-- Begin Dataset records --

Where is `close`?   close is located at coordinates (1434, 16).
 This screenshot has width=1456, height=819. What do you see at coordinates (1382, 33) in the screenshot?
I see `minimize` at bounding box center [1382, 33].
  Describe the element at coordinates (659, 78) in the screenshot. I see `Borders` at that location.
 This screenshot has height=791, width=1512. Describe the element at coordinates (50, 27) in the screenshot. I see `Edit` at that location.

-- End Dataset records --

What the task asks ▸
Recast the records as a numbered list with one item per line, and omit any blank lines.

Task output ▸
1. Where is `close`?   close is located at coordinates (1434, 16).
2.  This screenshot has width=1456, height=819. What do you see at coordinates (1382, 33) in the screenshot?
3. I see `minimize` at bounding box center [1382, 33].
4.   Describe the element at coordinates (659, 78) in the screenshot. I see `Borders` at that location.
5.  This screenshot has height=791, width=1512. Describe the element at coordinates (50, 27) in the screenshot. I see `Edit` at that location.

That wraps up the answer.